Il core business dell’organizzazione criminale sarebbe stato il mercato della droga. E poi alcune estorsioni compiute e altre solo tentate ai danni di imprenditori, e il riciclo dei proventi dello spaccio per l’acquisto di auto. Due masserie del brindisino le basi logistiche del presunto clan: uno nel capoluogo messapico l’altra nelle campagne di Fasano. Il sodalizio prevedeva anche riti di affiliazione e regole da rispettare per appartenere al gruppo malavitoso.
Sono ventidue le persone arrestate (21 in carcere ed una ai domiciliari) tra le provincie di Brindisi, Bari, Lecce, Taranto sulle base delle ordinanze di custodia cautelare disposte dal gip del Tribunale di Lecce, richieste dalla procura distrettuale antimafia di Lecce.
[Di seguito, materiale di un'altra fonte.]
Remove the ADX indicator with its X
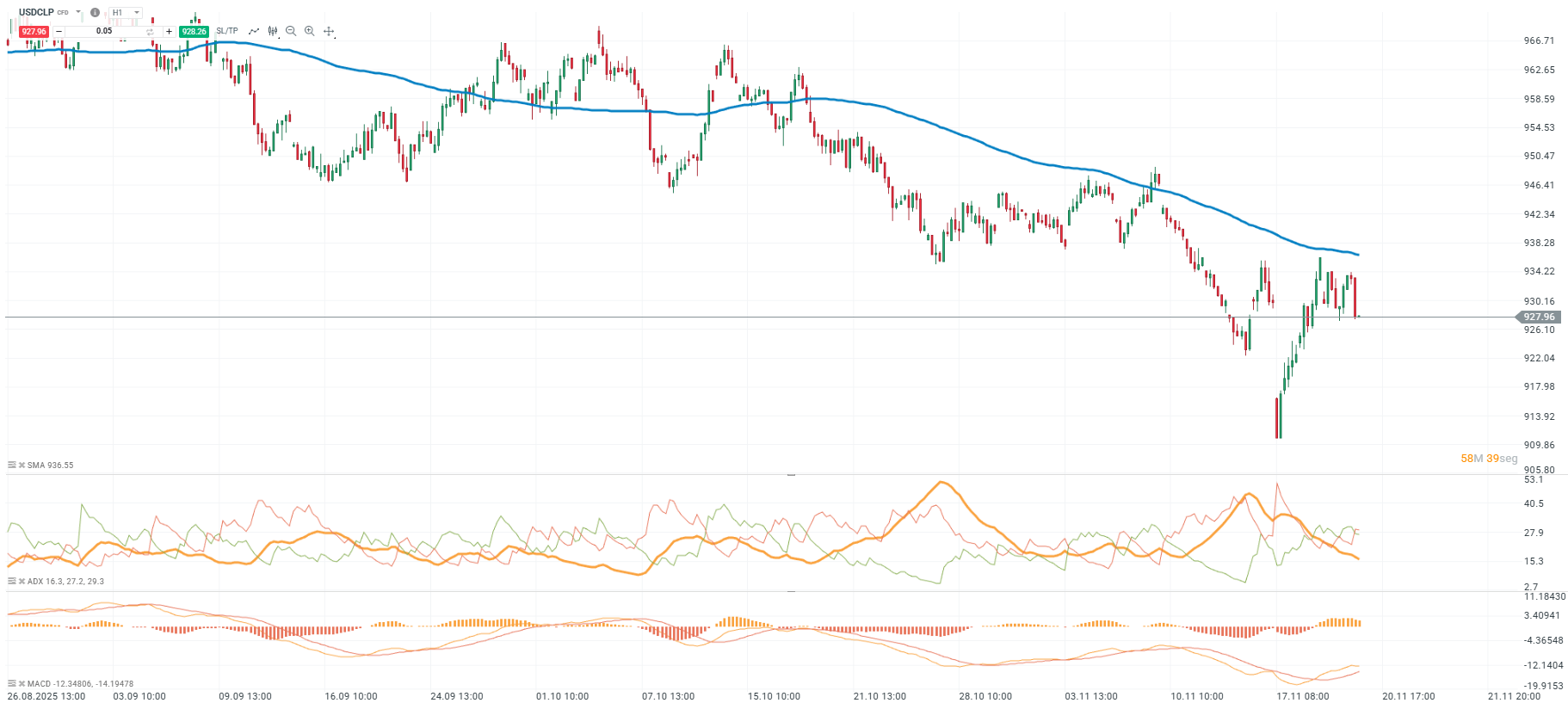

In totale 39 gli indagati a vario titolo per associazione di tipo mafioso, associazione finalizzata al traffico di stupefacenti, tentato omicidio, detenzione e porto illegale di armi da fuoco e da guerra, violenza privata, lesioni personali, estorsione, ricettazione, danneggiamento seguito da incendio ed autoriciclaggio, tutti aggravati dal metodo mafioso.
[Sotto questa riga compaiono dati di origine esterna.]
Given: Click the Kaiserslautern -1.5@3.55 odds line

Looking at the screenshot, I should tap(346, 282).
L’inchiesta dei carabinieri della compagnia di San Vito dei Normanni è partita da un tentato omicidio compiuto nei confronti di un sorvegliato speciale il 5 luglio del 2020 a Latiano, in provincia di Brindisi. Dall’attività investigativa dei carabinieri sarebbe emerso il coinvolgimento di un presunto sodalizio criminale guidato da Gianluca Lamendola, nipote del mesagnese Carlo Cantanna, condannato all’ergastolo e ritenuto al vertice di una frangia della Sacra corona unita.
Gli accertamenti successivi avrebbero fatto emergere l’esistenza del presunto clan, con gli indagati che si sarebbero inizialmente imposti nel controllo del territorio di San Vito dei Normanni, per lo spaccio di droga e delle estorsioni, per poi estendere il controllo anche in altri centri della provincia.
Il gruppo avrebbe detenuto alcune armi comuni da sparo, e da guerra, come una pistola mitragliatrice Skorpion, occultate e prontamente disponibili. Gli investigatori, inoltre, contestano al clan diverse estorsioni e tentativi di estorsione in danno di imprenditori locali e cittadini entrati in conflitto con gli interessi dell’organizzazione, per un totale di circa 19mila euro.